I was inspired by the cookies that Jen brought back from Mary's Mountain Cookies in Missoula. So, I'm going to make unfermented and fermented sweet potato cookies. I'm going to make these vegan and gluten-free.
I oversimplified the recipe by making the sweet potato cookies just sweet potatoes, coconut milk, coconut oil, cinnamon, and nutmeg. They became sweet potato blobs, but they're still pretty yummy and sweet (also vegan and gluten-free)!
I saved the other half of the sweet potato cookie batter I made to add APC vinegar and pickle brine to it to make a fermented batter. I might add some sort of binder and leavening agent to it. I'm not sure yet what to use to make those things happen to the batter.
I also started some sweet potato soda, as well, that is vegan and gluten-free. It's sweet potatoes, lemon juice, lemon zest, cinnamon, nutmeg, APC vinegar, sea salt, and water. I altered the recipe from Nourishign Traditions.
The sweet potato soda turned out great! I made two bottles of it to let age for at least a month or longer, and I made one bottle to drink right away. The sweet potato soda is mildly sour, slightly bubbly, and a little lemony. I didn't add extra sugar or Rapadura, like the actual recipe calls for, but I think it still turned out nice!
I made Latin American Sauerkraut (Curtido), following this recipe from Nourishing Traditions by Sally Fallon:
These are my ingredients before and after chopping.

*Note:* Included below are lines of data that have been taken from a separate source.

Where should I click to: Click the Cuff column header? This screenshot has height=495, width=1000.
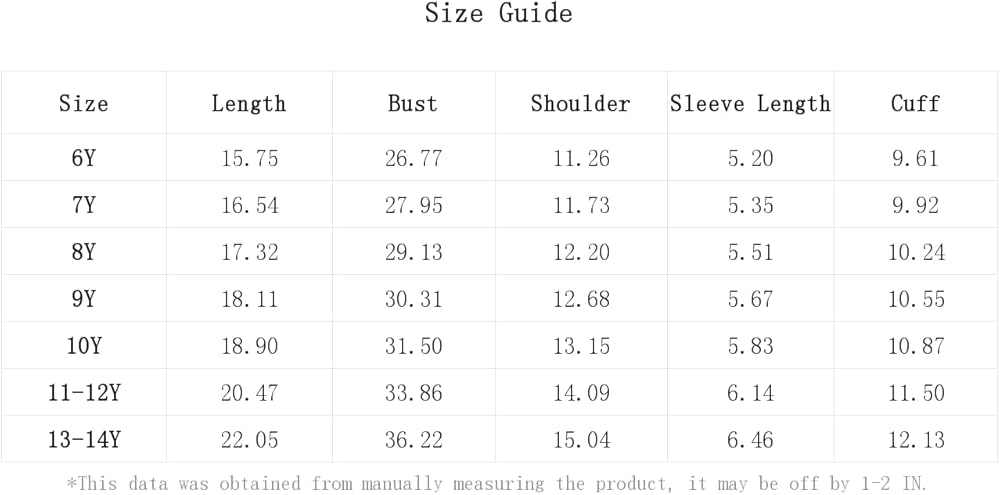click(x=915, y=104)
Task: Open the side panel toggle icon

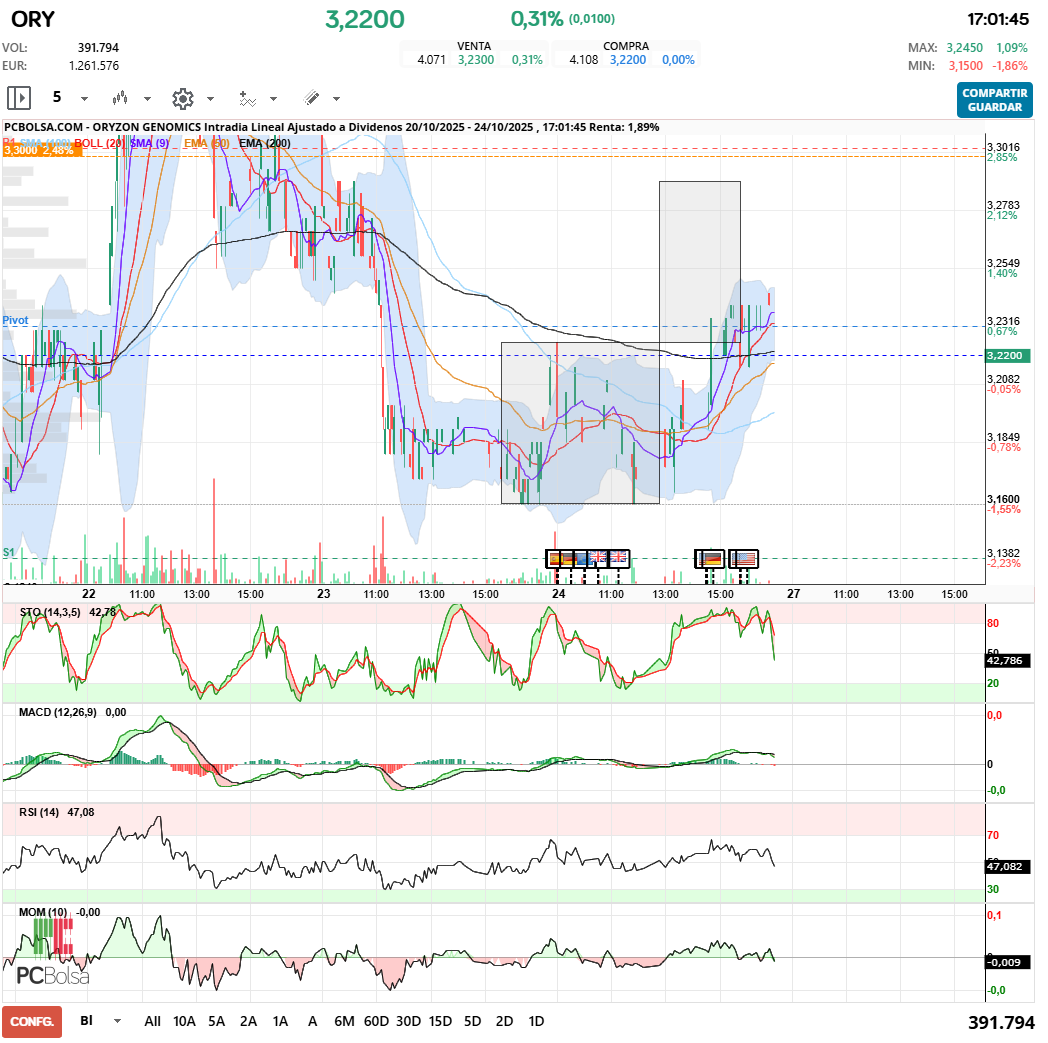Action: coord(19,98)
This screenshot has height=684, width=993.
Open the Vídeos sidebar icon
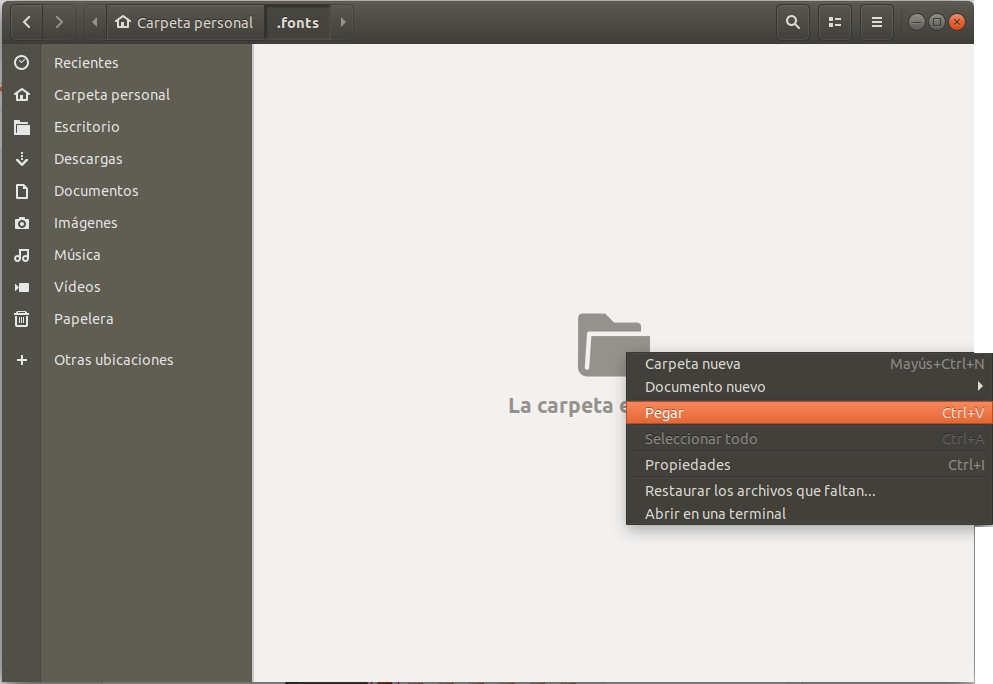21,286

I then mixed everything to start the brining process; then, I pounded down the mixture to let out more of the juices.
And these are my filled jars of Latin American Sauerkraut! I'm going to let the first jar on the left go 1 month, the middle go 3 months, and the right jar go 6 months. I have submitted this as my BB for salt brine pickle/ferment something
And I've been looking more through The Noma Guide to Fermentation, and I'm thinking I might want to try making the Yellow Peaso.
I started the process of making peaso by soakign split green peas.
And the lacto-fermented tomato water is looking nice!
With the oats from the Haymaker's Oat Water that I let soak for an extra couple of days, I am making overnight oats with some coconut milk, coconut oil, chia seeds, pumpkin seeds, sesame seeds, and bananas.